AKYATMERAHPUTIH – Penataan Pasar Panorama oleh Pemerintah Kota Bengkulu dinilai sebagai langkah strategis untuk mengembalikan fungsi ruang publik dan meningkatkan keselamatan masyarakat. Selama ini, kawasan pasar tersebut kerap dikeluhkan karena macet, semrawut, dan rawan kecelakaan.
Apel gabungan lintas OPD pada Selasa (13/1/2026) menandai keseriusan Pemkot Bengkulu dalam menegakkan aturan. Ratusan ASN dan personel gabungan diterjunkan untuk memastikan penertiban berjalan tertib dan terukur.

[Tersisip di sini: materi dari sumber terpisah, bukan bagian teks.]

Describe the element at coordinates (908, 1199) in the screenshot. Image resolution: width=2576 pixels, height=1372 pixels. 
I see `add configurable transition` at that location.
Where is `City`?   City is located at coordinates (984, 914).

Kepala Satpol PP Kota Bengkulu, Sahat Marulitua Situmorang, menyebut bahwa pelanggaran yang terjadi di Pasar Panorama sudah melampaui batas toleransi. Banyak bangunan berdiri melewati GSB, sementara bahu jalan berubah fungsi menjadi lapak dagang.
“Kalau dibiarkan, ini bisa membahayakan pengguna jalan dan pedagang itu sendiri,” kata Sahat.
Selain bangunan dan PKL, parkir liar juga menjadi perhatian serius. Kendaraan yang parkir sembarangan sering memicu kemacetan panjang, terutama pada jam-jam sibuk.
Tak hanya itu, penggunaan listrik ilegal juga menjadi sorotan. Pemerintah menggandeng PLN untuk menertibkan sambungan listrik yang tidak sesuai standar.
Pemkot Bengkulu menegaskan bahwa penertiban ini bukan untuk mematikan usaha masyarakat, melainkan menciptakan keteraturan. Pemerintah bahkan memberikan waktu satu minggu untuk pembongkaran mandiri sebelum dilakukan tindakan tegas.
Penataan ini diharapkan mampu mempercantik wajah kota, meningkatkan kenyamanan pengunjung pasar, serta menciptakan lingkungan yang aman dan tertib.
“Kami ingin Pasar Panorama menjadi kebanggaan kota, bukan sumber masalah,” tutup Sahat.